Items listed in a dataset
----------------

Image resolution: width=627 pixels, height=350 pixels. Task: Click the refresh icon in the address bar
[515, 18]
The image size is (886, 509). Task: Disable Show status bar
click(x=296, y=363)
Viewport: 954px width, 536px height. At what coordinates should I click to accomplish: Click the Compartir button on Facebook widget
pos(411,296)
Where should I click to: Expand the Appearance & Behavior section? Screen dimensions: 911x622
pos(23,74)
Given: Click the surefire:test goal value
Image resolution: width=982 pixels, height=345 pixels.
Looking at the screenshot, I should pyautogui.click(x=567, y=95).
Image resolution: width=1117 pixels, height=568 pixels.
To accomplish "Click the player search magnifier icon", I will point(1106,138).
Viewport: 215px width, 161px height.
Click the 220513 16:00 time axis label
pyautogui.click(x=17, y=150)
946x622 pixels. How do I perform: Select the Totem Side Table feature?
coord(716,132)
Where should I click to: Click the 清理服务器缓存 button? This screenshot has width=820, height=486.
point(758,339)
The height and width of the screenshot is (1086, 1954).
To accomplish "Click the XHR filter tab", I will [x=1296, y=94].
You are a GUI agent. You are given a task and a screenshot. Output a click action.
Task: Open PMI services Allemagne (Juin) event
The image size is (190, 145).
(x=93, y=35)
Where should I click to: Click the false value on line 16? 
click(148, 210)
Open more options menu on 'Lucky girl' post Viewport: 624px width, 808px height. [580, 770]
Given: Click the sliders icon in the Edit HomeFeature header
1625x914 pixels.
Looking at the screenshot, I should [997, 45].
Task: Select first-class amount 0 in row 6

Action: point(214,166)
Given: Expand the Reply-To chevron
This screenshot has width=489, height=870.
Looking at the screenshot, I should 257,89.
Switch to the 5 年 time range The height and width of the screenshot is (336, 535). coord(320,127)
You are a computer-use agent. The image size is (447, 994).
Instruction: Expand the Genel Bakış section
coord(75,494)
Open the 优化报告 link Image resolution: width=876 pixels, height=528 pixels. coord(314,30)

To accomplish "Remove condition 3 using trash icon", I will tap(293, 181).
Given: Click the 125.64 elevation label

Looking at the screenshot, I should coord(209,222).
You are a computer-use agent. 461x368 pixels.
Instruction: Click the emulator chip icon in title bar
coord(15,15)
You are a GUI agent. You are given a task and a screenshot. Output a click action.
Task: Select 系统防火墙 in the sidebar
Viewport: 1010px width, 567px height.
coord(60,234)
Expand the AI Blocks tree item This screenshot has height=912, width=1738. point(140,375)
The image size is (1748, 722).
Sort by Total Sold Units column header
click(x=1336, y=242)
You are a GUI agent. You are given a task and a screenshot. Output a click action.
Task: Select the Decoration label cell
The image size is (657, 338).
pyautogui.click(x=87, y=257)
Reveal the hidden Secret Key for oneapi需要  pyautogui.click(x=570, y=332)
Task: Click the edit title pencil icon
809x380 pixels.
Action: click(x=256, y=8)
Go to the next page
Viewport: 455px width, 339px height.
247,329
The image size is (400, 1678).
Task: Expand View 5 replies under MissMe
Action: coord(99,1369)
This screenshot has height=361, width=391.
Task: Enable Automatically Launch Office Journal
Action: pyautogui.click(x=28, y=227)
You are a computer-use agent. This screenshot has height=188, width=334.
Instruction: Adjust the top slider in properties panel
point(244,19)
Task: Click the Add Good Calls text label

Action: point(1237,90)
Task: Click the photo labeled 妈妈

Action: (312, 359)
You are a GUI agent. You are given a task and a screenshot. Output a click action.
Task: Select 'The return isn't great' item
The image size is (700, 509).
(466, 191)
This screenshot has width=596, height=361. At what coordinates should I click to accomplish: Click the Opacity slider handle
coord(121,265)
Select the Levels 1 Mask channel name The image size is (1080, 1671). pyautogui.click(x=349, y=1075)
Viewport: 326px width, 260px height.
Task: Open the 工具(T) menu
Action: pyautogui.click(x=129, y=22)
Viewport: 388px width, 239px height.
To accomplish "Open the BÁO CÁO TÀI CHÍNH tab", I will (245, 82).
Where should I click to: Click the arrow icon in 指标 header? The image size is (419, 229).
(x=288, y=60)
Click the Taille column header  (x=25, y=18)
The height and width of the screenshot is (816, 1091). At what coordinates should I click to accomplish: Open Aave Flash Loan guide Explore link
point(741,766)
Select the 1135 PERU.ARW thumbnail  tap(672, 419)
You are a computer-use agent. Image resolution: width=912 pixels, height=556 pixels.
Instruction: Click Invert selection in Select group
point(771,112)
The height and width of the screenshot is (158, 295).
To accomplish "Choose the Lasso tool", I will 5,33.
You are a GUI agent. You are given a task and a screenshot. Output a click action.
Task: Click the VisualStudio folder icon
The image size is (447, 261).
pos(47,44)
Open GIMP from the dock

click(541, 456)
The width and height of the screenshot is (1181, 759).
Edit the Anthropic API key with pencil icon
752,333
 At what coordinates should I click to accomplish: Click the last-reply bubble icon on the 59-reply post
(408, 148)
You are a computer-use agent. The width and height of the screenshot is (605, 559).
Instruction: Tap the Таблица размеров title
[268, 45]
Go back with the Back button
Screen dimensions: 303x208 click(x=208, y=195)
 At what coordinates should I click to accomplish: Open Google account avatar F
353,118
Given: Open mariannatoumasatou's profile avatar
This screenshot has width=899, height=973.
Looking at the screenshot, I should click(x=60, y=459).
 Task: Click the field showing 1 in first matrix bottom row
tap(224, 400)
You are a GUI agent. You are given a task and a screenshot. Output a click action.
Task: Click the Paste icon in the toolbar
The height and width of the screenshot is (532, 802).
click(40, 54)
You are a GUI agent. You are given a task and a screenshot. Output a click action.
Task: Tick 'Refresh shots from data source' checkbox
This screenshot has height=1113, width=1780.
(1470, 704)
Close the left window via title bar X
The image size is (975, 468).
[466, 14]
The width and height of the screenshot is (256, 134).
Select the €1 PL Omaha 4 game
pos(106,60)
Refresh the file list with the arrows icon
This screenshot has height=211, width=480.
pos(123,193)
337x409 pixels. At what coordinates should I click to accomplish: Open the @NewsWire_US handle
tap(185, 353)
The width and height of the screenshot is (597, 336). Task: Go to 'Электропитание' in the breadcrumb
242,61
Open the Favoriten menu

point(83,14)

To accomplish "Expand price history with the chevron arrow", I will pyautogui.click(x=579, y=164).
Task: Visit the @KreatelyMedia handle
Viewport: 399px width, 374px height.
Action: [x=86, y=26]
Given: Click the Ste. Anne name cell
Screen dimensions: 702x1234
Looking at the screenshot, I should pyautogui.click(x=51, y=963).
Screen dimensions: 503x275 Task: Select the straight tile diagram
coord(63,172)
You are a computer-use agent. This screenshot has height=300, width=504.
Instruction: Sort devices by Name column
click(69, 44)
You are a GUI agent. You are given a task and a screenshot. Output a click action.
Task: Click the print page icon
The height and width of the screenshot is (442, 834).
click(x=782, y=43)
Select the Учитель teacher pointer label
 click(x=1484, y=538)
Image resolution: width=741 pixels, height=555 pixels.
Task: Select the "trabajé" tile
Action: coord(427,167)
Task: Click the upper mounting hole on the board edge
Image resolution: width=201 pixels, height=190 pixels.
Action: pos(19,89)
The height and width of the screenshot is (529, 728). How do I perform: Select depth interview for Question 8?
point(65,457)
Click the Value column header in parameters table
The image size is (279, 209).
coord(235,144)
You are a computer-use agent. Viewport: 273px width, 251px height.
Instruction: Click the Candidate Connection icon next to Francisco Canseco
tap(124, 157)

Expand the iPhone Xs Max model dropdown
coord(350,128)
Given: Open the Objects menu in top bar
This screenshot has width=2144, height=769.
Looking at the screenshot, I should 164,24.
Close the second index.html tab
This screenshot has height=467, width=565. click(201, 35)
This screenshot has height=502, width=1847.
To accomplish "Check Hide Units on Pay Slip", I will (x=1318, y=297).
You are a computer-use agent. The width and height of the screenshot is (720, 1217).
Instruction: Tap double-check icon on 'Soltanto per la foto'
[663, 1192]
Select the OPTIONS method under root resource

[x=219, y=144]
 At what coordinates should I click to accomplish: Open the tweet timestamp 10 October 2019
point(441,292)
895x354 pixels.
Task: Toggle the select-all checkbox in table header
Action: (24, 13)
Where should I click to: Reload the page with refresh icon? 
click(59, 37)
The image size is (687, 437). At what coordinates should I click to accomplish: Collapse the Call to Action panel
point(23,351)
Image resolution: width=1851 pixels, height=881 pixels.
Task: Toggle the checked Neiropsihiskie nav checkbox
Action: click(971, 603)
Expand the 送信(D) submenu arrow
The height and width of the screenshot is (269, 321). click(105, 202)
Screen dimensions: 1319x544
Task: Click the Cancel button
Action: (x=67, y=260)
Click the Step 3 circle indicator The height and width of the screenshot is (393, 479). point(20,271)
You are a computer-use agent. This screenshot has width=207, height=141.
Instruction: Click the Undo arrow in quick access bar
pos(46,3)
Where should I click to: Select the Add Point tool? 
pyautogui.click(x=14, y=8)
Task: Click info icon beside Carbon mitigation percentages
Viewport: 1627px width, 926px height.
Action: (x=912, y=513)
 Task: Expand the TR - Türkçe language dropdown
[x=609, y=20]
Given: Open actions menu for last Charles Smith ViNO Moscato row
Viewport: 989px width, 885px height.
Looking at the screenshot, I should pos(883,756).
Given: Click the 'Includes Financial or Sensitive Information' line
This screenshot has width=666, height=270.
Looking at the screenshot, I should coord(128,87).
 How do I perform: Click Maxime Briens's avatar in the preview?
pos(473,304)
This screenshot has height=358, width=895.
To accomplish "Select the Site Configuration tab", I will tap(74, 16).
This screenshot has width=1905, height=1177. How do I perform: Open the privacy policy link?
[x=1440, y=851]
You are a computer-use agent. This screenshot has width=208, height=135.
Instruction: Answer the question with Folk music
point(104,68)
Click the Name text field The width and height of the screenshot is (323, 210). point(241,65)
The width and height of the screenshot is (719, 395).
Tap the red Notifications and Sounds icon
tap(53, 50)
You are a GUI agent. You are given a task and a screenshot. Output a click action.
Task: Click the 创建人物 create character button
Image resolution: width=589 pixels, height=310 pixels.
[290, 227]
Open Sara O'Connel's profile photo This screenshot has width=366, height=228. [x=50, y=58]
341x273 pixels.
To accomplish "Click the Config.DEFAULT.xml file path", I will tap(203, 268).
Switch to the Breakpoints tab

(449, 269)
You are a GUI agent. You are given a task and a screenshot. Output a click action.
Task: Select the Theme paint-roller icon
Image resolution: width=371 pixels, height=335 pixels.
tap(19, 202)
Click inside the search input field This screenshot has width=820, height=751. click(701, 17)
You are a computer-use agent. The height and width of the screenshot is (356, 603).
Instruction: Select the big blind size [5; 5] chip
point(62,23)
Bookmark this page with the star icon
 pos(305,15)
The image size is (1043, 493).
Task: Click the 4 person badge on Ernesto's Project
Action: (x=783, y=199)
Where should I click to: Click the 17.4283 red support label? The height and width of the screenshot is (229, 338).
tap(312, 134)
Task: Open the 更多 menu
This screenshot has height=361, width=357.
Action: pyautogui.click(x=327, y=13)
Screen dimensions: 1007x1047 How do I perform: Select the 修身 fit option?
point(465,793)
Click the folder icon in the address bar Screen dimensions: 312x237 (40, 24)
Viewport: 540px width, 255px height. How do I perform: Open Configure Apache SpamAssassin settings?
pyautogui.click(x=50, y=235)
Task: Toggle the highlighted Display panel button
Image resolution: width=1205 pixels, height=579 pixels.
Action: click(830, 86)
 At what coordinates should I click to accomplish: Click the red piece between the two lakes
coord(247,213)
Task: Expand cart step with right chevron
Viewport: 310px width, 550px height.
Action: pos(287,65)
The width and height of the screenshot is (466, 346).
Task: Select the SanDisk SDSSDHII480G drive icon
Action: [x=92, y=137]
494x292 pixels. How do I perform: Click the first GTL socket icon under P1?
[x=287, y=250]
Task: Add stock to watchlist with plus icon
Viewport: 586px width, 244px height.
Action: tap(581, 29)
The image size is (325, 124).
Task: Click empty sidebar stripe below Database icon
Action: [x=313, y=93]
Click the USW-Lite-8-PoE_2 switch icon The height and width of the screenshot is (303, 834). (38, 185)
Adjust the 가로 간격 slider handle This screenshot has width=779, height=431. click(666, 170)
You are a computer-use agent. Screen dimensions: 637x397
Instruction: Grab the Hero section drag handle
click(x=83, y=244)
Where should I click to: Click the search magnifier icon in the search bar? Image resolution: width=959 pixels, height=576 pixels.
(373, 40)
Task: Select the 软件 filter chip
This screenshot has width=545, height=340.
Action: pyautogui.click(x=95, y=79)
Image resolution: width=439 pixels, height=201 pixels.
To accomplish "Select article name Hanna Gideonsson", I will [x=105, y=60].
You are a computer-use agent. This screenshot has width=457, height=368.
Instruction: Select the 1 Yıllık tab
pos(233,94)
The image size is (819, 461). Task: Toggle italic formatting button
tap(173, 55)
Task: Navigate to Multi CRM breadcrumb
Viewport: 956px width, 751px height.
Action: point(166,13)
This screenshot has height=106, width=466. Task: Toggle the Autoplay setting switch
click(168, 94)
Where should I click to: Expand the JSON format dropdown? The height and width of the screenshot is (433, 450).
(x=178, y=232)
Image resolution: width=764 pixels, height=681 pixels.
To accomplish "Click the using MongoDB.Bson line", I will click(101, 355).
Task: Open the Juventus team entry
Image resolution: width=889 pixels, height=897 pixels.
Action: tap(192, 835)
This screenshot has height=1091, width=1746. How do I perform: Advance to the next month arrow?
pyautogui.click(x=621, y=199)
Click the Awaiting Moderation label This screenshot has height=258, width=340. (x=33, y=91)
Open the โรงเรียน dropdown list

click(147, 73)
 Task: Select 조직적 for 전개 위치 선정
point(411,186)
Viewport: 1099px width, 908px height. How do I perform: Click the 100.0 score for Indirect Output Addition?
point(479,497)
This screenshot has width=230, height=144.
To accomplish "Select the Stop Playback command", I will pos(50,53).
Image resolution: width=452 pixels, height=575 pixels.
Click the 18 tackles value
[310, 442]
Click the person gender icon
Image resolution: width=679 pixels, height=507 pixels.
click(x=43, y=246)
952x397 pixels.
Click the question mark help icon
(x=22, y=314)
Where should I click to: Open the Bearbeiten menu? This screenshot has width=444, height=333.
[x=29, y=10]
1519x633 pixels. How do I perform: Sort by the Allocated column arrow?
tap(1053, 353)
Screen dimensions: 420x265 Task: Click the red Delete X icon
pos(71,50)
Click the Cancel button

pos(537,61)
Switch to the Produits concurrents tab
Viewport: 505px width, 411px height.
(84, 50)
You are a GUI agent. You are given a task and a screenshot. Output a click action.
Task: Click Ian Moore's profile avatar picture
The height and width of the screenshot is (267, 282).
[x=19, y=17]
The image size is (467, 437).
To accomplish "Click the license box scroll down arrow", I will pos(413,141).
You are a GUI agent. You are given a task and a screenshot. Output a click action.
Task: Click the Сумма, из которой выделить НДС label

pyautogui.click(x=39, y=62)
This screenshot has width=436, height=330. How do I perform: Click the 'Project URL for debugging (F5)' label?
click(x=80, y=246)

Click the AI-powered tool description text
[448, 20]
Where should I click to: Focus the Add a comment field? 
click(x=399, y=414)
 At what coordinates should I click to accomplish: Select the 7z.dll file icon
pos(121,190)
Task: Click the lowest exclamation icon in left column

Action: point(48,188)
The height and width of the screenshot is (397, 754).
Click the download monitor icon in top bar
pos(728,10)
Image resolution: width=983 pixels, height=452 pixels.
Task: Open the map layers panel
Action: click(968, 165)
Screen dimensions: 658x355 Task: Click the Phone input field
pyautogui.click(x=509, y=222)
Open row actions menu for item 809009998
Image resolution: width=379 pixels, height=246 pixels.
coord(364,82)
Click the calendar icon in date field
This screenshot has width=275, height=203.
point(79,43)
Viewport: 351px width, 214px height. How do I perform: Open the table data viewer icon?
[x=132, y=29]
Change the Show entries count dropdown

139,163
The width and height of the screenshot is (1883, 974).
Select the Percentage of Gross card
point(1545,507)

----------------

Please retype, with no changes, the lines that run from the first line of the entries to the line with "Given: Click the sliders", both ends included.

Image resolution: width=627 pixels, height=350 pixels. Task: Click the refresh icon in the address bar
[515, 18]
The image size is (886, 509). Task: Disable Show status bar
click(x=296, y=363)
Viewport: 954px width, 536px height. At what coordinates should I click to accomplish: Click the Compartir button on Facebook widget
pos(411,296)
Where should I click to: Expand the Appearance & Behavior section? Screen dimensions: 911x622
pos(23,74)
Given: Click the surefire:test goal value
Image resolution: width=982 pixels, height=345 pixels.
Looking at the screenshot, I should pyautogui.click(x=567, y=95).
Image resolution: width=1117 pixels, height=568 pixels.
To accomplish "Click the player search magnifier icon", I will point(1106,138).
Viewport: 215px width, 161px height.
Click the 220513 16:00 time axis label
pyautogui.click(x=17, y=150)
946x622 pixels. How do I perform: Select the Totem Side Table feature?
coord(716,132)
Where should I click to: Click the 清理服务器缓存 button? This screenshot has width=820, height=486.
point(758,339)
The height and width of the screenshot is (1086, 1954).
To accomplish "Click the XHR filter tab", I will [x=1296, y=94].
You are a GUI agent. You are given a task and a screenshot. Output a click action.
Task: Open PMI services Allemagne (Juin) event
The image size is (190, 145).
(x=93, y=35)
Where should I click to: Click the false value on line 16? 
click(148, 210)
Open more options menu on 'Lucky girl' post Viewport: 624px width, 808px height. [580, 770]
Given: Click the sliders icon in the Edit HomeFeature header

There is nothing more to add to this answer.